TASK TO CARRY OUT – Make an exact copy of the records, with the images left out.

##### GIVEN RECORDS

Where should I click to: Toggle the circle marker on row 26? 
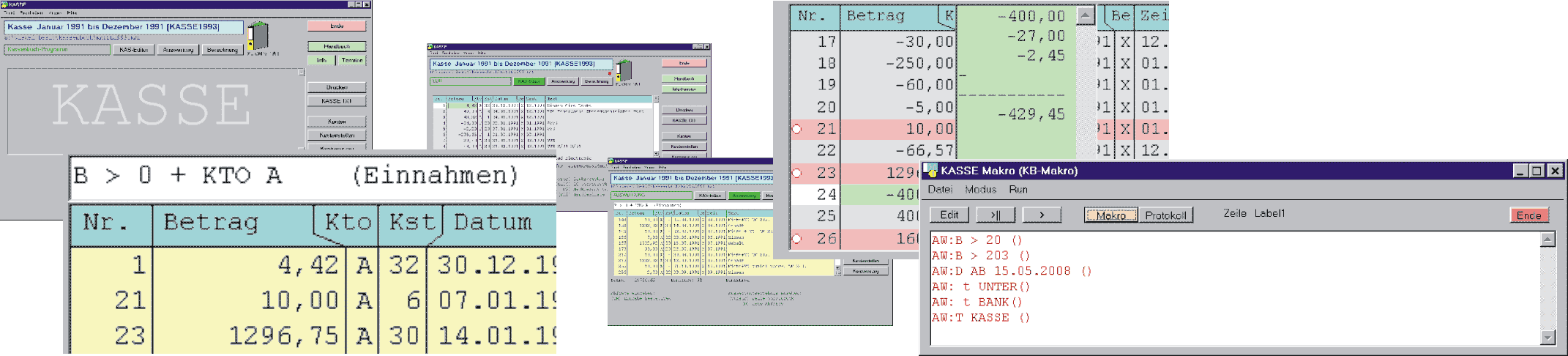797,239
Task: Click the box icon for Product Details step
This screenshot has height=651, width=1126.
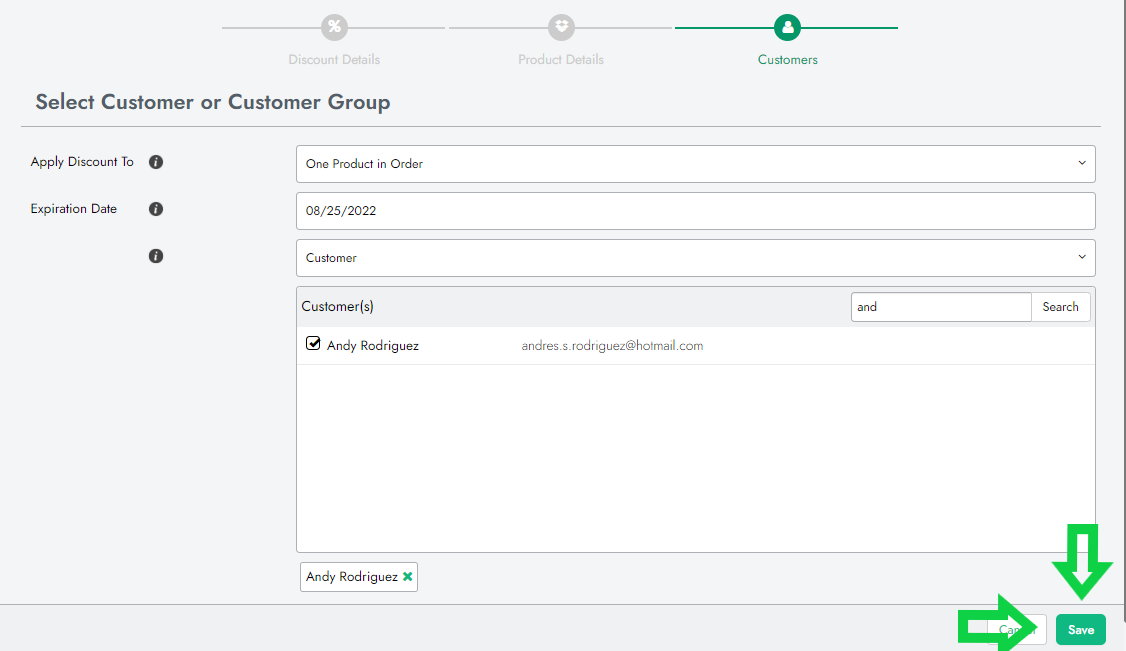Action: 561,27
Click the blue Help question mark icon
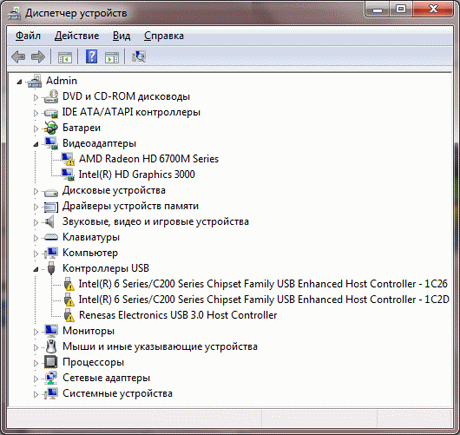Viewport: 460px width, 435px height. 91,56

##########

SOLUTION FOR THIS PROBLEM –
Where should I click to: Toggle the circle marker on row 26? 
797,239
Task: Click the box icon for Product Details step
This screenshot has height=651, width=1126.
Action: 561,27
Click the blue Help question mark icon
Viewport: 460px width, 435px height. 91,56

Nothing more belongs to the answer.